» **Your instructions**: Please repeat every entry exactly as written, but skip the pictures.

(Source records)

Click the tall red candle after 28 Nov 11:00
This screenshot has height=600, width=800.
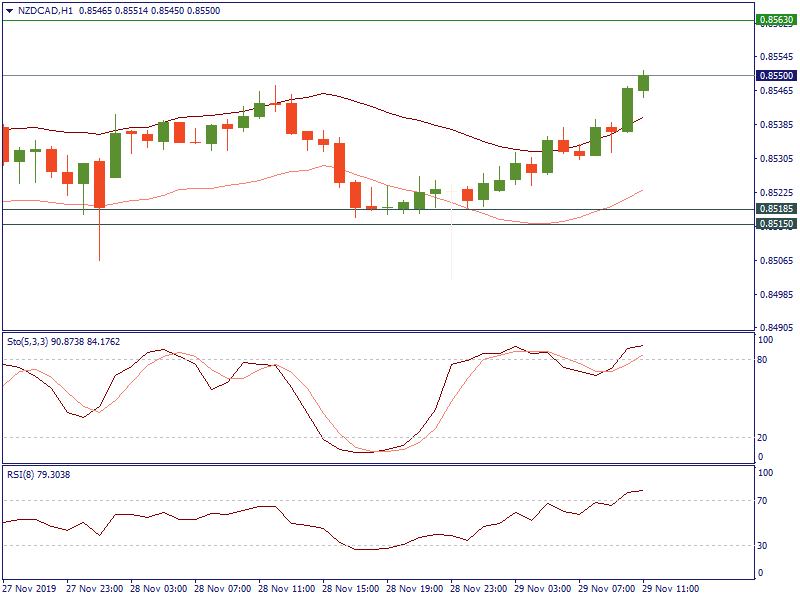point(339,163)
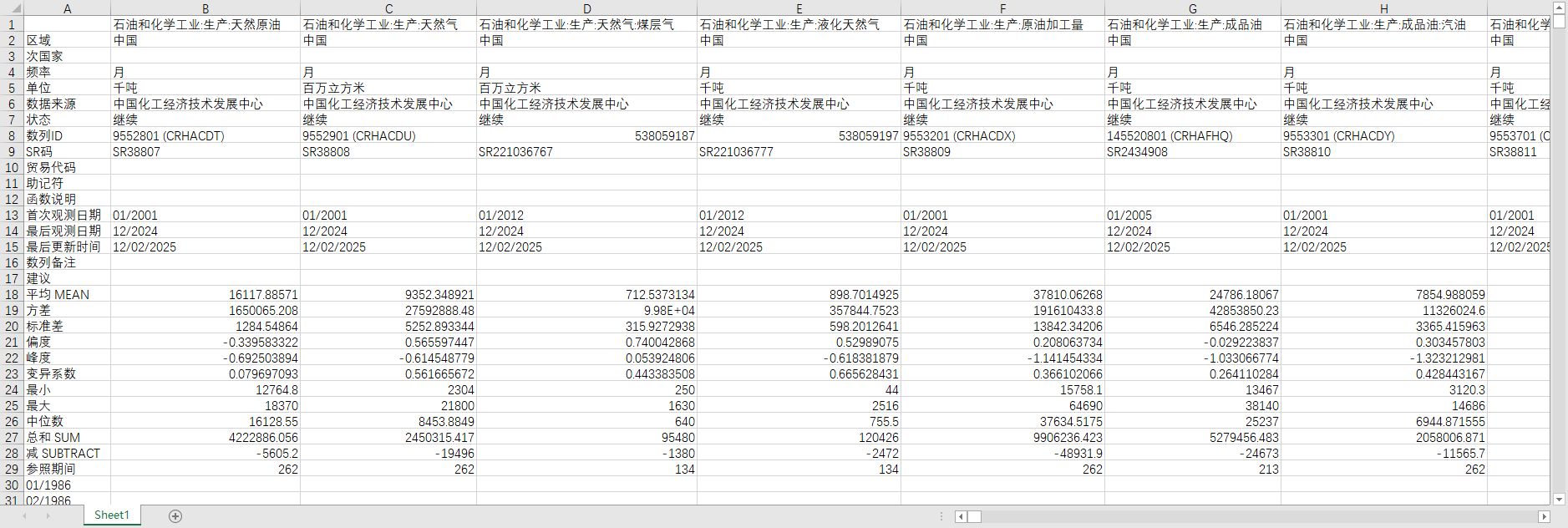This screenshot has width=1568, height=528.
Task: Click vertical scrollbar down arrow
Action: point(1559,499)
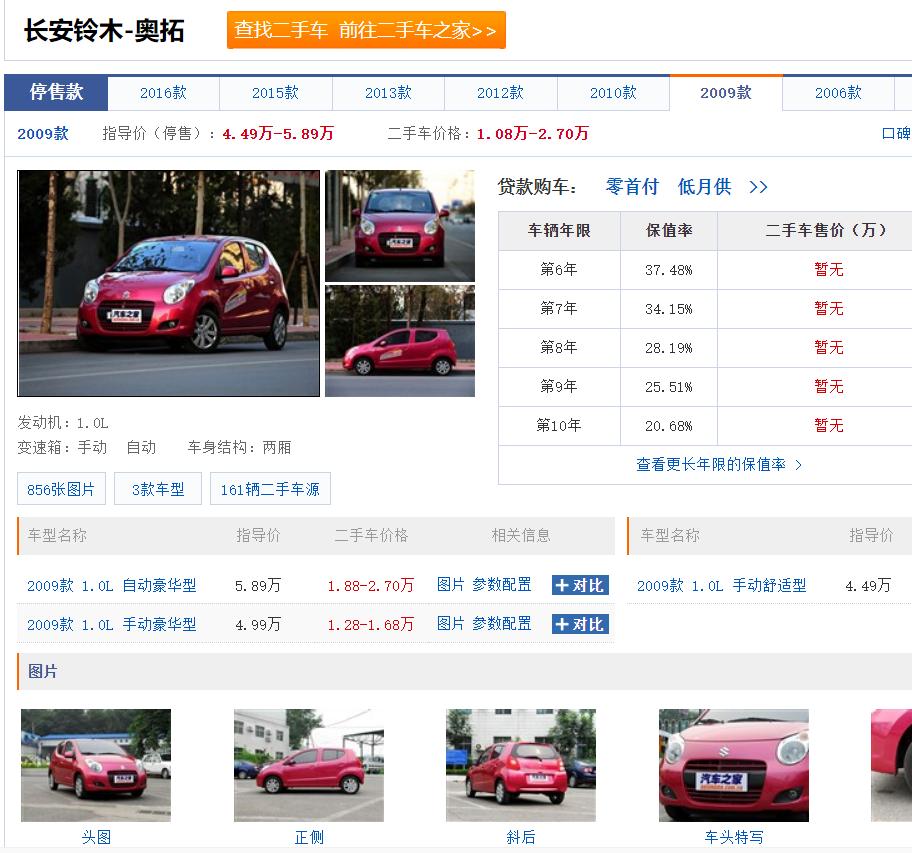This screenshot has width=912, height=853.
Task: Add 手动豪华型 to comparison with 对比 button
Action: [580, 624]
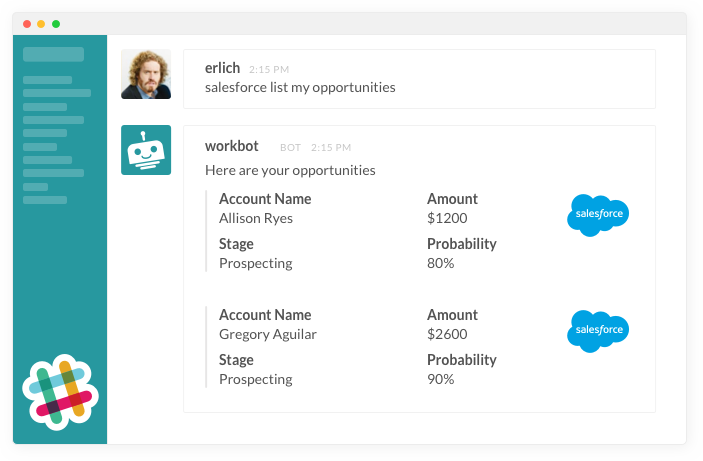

» **Exercise output**:
Click the tall red candle after 28 Nov 11:00
This screenshot has height=600, width=800.
point(339,163)
This screenshot has width=1568, height=528.
Task: Click vertical scrollbar down arrow
Action: point(1559,499)
This screenshot has width=912, height=853.
Task: Add 手动豪华型 to comparison with 对比 button
Action: [580, 624]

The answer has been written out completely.